Entries shown |
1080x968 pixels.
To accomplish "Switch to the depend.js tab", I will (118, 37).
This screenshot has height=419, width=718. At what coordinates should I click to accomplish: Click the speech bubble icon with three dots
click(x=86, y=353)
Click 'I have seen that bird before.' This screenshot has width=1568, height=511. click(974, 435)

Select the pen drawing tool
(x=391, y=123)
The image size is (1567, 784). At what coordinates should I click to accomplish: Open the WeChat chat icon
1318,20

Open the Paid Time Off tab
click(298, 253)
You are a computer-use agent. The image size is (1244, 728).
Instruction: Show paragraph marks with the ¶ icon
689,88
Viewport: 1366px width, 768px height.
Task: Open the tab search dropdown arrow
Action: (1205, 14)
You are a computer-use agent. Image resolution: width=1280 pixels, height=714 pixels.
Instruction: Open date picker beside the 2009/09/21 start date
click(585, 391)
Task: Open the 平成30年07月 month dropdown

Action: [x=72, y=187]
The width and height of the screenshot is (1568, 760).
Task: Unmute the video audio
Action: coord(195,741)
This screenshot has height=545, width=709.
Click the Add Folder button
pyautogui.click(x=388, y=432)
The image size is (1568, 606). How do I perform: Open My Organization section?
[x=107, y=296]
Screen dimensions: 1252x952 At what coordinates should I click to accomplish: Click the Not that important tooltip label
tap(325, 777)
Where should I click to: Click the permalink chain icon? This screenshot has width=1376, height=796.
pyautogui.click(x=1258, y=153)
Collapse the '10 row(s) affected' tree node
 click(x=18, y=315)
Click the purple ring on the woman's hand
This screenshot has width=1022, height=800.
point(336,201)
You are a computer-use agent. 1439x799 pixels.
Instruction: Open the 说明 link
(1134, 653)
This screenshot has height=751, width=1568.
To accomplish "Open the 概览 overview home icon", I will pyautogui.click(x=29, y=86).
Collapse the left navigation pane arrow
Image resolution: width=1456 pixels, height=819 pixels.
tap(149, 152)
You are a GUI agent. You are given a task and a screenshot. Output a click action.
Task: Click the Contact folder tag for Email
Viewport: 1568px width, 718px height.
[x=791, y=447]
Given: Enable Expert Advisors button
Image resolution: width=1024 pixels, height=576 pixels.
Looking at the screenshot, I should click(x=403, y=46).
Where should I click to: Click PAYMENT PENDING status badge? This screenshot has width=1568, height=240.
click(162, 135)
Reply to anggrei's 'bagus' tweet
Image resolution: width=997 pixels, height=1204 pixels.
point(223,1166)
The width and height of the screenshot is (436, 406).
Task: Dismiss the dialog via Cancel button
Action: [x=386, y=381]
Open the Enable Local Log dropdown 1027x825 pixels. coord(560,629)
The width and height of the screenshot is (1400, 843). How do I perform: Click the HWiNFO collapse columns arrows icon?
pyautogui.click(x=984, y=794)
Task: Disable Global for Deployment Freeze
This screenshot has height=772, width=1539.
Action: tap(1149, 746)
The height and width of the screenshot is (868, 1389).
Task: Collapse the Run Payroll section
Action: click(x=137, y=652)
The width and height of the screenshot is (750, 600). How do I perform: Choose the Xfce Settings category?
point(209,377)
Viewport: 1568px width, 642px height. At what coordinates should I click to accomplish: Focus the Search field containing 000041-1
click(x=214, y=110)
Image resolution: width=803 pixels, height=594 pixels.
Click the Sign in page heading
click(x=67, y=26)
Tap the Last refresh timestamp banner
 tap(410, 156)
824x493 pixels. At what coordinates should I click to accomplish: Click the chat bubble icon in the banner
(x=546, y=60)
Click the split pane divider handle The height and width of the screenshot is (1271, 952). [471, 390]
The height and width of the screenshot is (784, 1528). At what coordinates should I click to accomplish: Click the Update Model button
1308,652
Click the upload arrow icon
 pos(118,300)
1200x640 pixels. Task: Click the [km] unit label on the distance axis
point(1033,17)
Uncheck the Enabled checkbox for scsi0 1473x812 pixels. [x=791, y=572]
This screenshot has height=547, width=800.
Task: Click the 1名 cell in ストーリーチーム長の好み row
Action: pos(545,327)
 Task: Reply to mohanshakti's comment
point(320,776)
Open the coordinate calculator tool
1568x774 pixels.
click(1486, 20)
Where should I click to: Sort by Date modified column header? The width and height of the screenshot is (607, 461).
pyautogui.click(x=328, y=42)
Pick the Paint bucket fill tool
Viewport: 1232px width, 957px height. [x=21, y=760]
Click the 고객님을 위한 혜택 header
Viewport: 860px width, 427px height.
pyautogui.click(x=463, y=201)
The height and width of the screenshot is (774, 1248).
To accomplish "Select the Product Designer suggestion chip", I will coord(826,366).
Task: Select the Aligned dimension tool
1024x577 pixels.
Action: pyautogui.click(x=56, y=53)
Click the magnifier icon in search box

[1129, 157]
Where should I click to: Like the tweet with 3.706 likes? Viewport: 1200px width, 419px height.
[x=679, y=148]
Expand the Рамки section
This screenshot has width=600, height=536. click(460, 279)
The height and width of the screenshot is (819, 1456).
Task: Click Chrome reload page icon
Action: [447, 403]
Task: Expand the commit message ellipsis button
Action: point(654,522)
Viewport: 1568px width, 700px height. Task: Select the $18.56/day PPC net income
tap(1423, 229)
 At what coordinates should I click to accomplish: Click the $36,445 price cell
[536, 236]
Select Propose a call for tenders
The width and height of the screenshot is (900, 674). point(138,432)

Prompt | Convert the items above into a JSON array of strings, with each line as its own string and blank lines omitted.

Solution for this problem |
[
  "1080x968 pixels.",
  "To accomplish \"Switch to the depend.js tab\", I will (118, 37).",
  "This screenshot has height=419, width=718. At what coordinates should I click to accomplish: Click the speech bubble icon with three dots",
  "click(x=86, y=353)",
  "Click 'I have seen that bird before.' This screenshot has width=1568, height=511. click(974, 435)",
  "Select the pen drawing tool",
  "(x=391, y=123)",
  "The image size is (1567, 784). At what coordinates should I click to accomplish: Open the WeChat chat icon",
  "1318,20",
  "Open the Paid Time Off tab",
  "click(298, 253)",
  "You are a computer-use agent. The image size is (1244, 728).",
  "Instruction: Show paragraph marks with the ¶ icon",
  "689,88",
  "Viewport: 1366px width, 768px height.",
  "Task: Open the tab search dropdown arrow",
  "Action: (1205, 14)",
  "You are a computer-use agent. Image resolution: width=1280 pixels, height=714 pixels.",
  "Instruction: Open date picker beside the 2009/09/21 start date",
  "click(585, 391)",
  "Task: Open the 平成30年07月 month dropdown",
  "Action: [x=72, y=187]",
  "The width and height of the screenshot is (1568, 760).",
  "Task: Unmute the video audio",
  "Action: coord(195,741)",
  "This screenshot has height=545, width=709.",
  "Click the Add Folder button",
  "pyautogui.click(x=388, y=432)",
  "The image size is (1568, 606). How do I perform: Open My Organization section?",
  "[x=107, y=296]",
  "Screen dimensions: 1252x952 At what coordinates should I click to accomplish: Click the Not that important tooltip label",
  "tap(325, 777)",
  "Where should I click to: Click the permalink chain icon? This screenshot has width=1376, height=796.",
  "pyautogui.click(x=1258, y=153)",
  "Collapse the '10 row(s) affected' tree node",
  " click(x=18, y=315)",
  "Click the purple ring on the woman's hand",
  "This screenshot has width=1022, height=800.",
  "point(336,201)",
  "You are a computer-use agent. 1439x799 pixels.",
  "Instruction: Open the 说明 link",
  "(1134, 653)",
  "This screenshot has height=751, width=1568.",
  "To accomplish \"Open the 概览 overview home icon\", I will pyautogui.click(x=29, y=86).",
  "Collapse the left navigation pane arrow",
  "Image resolution: width=1456 pixels, height=819 pixels.",
  "tap(149, 152)",
  "You are a GUI agent. You are given a task and a screenshot. Output a click action.",
  "Task: Click the Contact folder tag for Email",
  "Viewport: 1568px width, 718px height.",
  "[x=791, y=447]",
  "Given: Enable Expert Advisors button",
  "Image resolution: width=1024 pixels, height=576 pixels.",
  "Looking at the screenshot, I should click(x=403, y=46).",
  "Where should I click to: Click PAYMENT PENDING status badge? This screenshot has width=1568, height=240.",
  "click(162, 135)",
  "Reply to anggrei's 'bagus' tweet",
  "Image resolution: width=997 pixels, height=1204 pixels.",
  "point(223,1166)",
  "The width and height of the screenshot is (436, 406).",
  "Task: Dismiss the dialog via Cancel button",
  "Action: [x=386, y=381]",
  "Open the Enable Local Log dropdown 1027x825 pixels. coord(560,629)",
  "The width and height of the screenshot is (1400, 843). How do I perform: Click the HWiNFO collapse columns arrows icon?",
  "pyautogui.click(x=984, y=794)",
  "Task: Disable Global for Deployment Freeze",
  "This screenshot has height=772, width=1539.",
  "Action: tap(1149, 746)",
  "The height and width of the screenshot is (868, 1389).",
  "Task: Collapse the Run Payroll section",
  "Action: click(x=137, y=652)",
  "The width and height of the screenshot is (750, 600). How do I perform: Choose the Xfce Settings category?",
  "point(209,377)",
  "Viewport: 1568px width, 642px height. At what coordinates should I click to accomplish: Focus the Search field containing 000041-1",
  "click(x=214, y=110)",
  "Image resolution: width=803 pixels, height=594 pixels.",
  "Click the Sign in page heading",
  "click(x=67, y=26)",
  "Tap the Last refresh timestamp banner",
  " tap(410, 156)",
  "824x493 pixels. At what coordinates should I click to accomplish: Click the chat bubble icon in the banner",
  "(x=546, y=60)",
  "Click the split pane divider handle The height and width of the screenshot is (1271, 952). [471, 390]",
  "The height and width of the screenshot is (784, 1528). At what coordinates should I click to accomplish: Click the Update Model button",
  "1308,652",
  "Click the upload arrow icon",
  " pos(118,300)",
  "1200x640 pixels. Task: Click the [km] unit label on the distance axis",
  "point(1033,17)",
  "Uncheck the Enabled checkbox for scsi0 1473x812 pixels. [x=791, y=572]",
  "This screenshot has height=547, width=800.",
  "Task: Click the 1名 cell in ストーリーチーム長の好み row",
  "Action: pos(545,327)",
  " Task: Reply to mohanshakti's comment",
  "point(320,776)",
  "Open the coordinate calculator tool",
  "1568x774 pixels.",
  "click(1486, 20)",
  "Where should I click to: Sort by Date modified column header? The width and height of the screenshot is (607, 461).",
  "pyautogui.click(x=328, y=42)",
  "Pick the Paint bucket fill tool",
  "Viewport: 1232px width, 957px height. [x=21, y=760]",
  "Click the 고객님을 위한 혜택 header",
  "Viewport: 860px width, 427px height.",
  "pyautogui.click(x=463, y=201)",
  "The height and width of the screenshot is (774, 1248).",
  "To accomplish \"Select the Product Designer suggestion chip\", I will coord(826,366).",
  "Task: Select the Aligned dimension tool",
  "1024x577 pixels.",
  "Action: pyautogui.click(x=56, y=53)",
  "Click the magnifier icon in search box",
  "[1129, 157]",
  "Where should I click to: Like the tweet with 3.706 likes? Viewport: 1200px width, 419px height.",
  "[x=679, y=148]",
  "Expand the Рамки section",
  "This screenshot has width=600, height=536. click(460, 279)",
  "The height and width of the screenshot is (819, 1456).",
  "Task: Click Chrome reload page icon",
  "Action: [447, 403]",
  "Task: Expand the commit message ellipsis button",
  "Action: point(654,522)",
  "Viewport: 1568px width, 700px height. Task: Select the $18.56/day PPC net income",
  "tap(1423, 229)",
  " At what coordinates should I click to accomplish: Click the $36,445 price cell",
  "[536, 236]",
  "Select Propose a call for tenders",
  "The width and height of the screenshot is (900, 674). point(138,432)"
]